● Your goal:
The line with "Task: Open the DOWNLOADS menu", the line with "Tap the Archive", and all lines between them in the material below: return these exactly, and no others.
[Records supplied — start]
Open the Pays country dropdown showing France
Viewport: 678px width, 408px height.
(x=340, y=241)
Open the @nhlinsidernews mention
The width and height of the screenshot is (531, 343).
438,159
[Records supplied — finish]
[Records supplied — start]
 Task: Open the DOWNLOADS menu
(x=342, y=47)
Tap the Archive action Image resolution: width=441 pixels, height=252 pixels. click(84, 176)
[Records supplied — finish]
● Completed task:
 Task: Open the DOWNLOADS menu
(x=342, y=47)
Tap the Archive action Image resolution: width=441 pixels, height=252 pixels. click(84, 176)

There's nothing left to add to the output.